'LSTM/GRU setting states to random noise instead or resetting to zero
I train the following model based on GRU, note that I am passing the argument stateful=True
to the GRU builder.
class LearningToSurpriseModel(tf.keras.Model):
def __init__(self, vocab_size, embedding_dim, rnn_units):
super().__init__(self)
self.embedding = tf.keras.layers.Embedding(vocab_size, embedding_dim)
self.gru = tf.keras.layers.GRU(rnn_units,
stateful=True,
return_sequences=True,
return_state=True,
reset_after=True
)
self.dense = tf.keras.layers.Dense(vocab_size)
def call(self, inputs, states=None, return_state=False, training=False):
x = inputs
x = self.embedding(x, training=training)
if states is None:
states = self.gru.get_initial_state(x)
x, states = self.gru(x, initial_state=states, training=training)
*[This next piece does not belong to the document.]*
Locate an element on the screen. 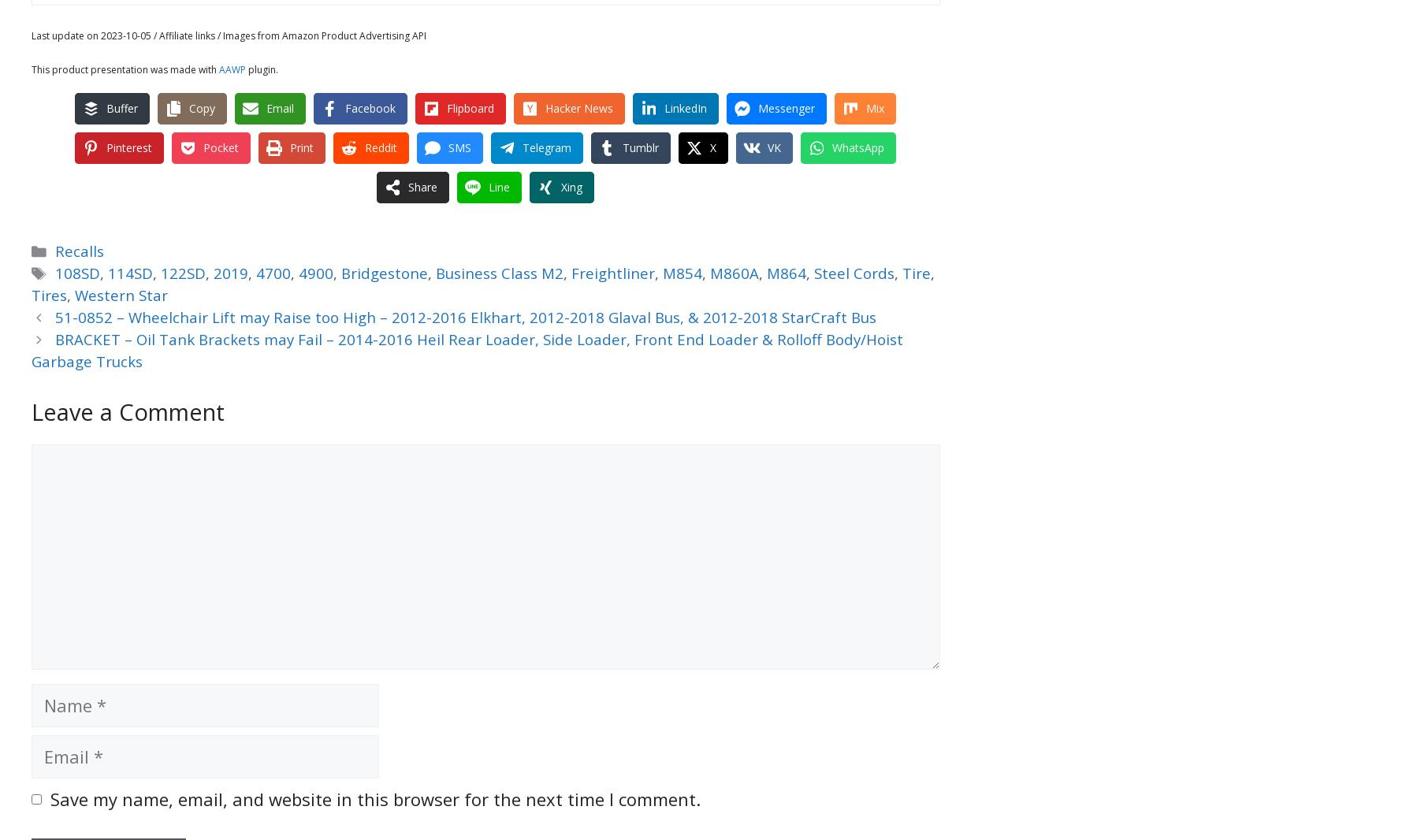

x = self.dense(x, training=training)
if return_state:
return x, states
else:
return x
@tf.function
def train_step(self, inputs):
[defining here my training step]
I instantiate my model
model = LearningToSurpriseModel(
vocab_size=len(ids_from_chars.get_vocabulary()),
embedding_dim=embedding_dim,
rnn_units=rnn_units
)
[compile and do stuff] the custom callback below reset states manually at the end of each epoch.
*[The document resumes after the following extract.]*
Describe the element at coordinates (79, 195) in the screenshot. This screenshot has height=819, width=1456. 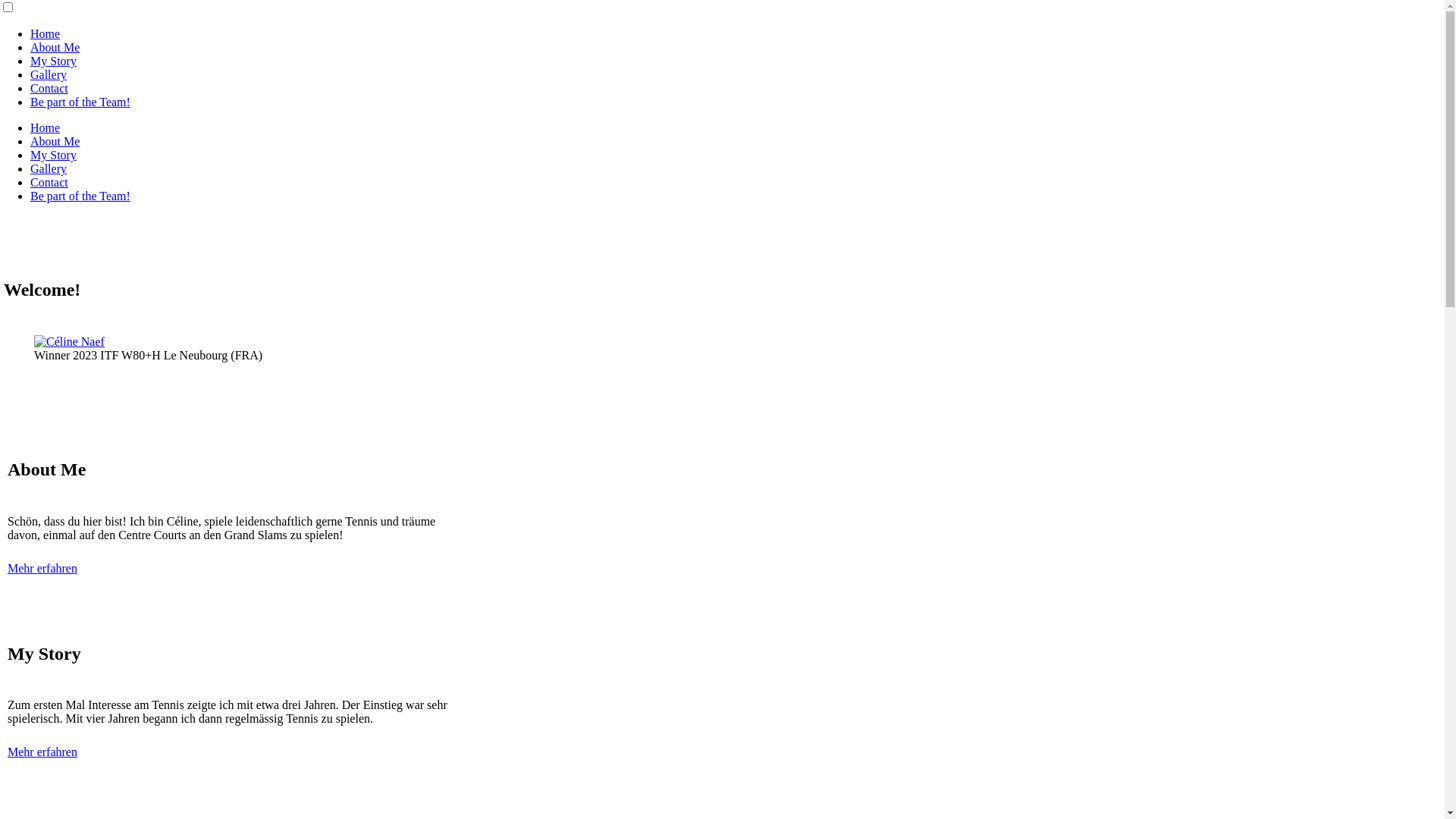
I see `'Be part of the Team!'` at that location.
gru_layer = model.layers[1]
class CustomCallback(tf.keras.callbacks.Callback):
def __init__(self, gru_layer):
self.gru_layer = gru_layer
def on_epoch_end(self, epoch, logs=None):
self.gru_layer.reset_states()
model.fit(train_dataset, validation_data=validation_dataset, \
epochs=EPOCHS, callbacks = [EarlyS, CustomCallback(gru_layer)], verbose=1)
States will be reset to zero. I would like to follow ideas in https://r2rt.com/non-zero-initial-states-for-recurrent-neural-networks.html to (re)initialize states to a random noise. What would be a good implementation for random noise?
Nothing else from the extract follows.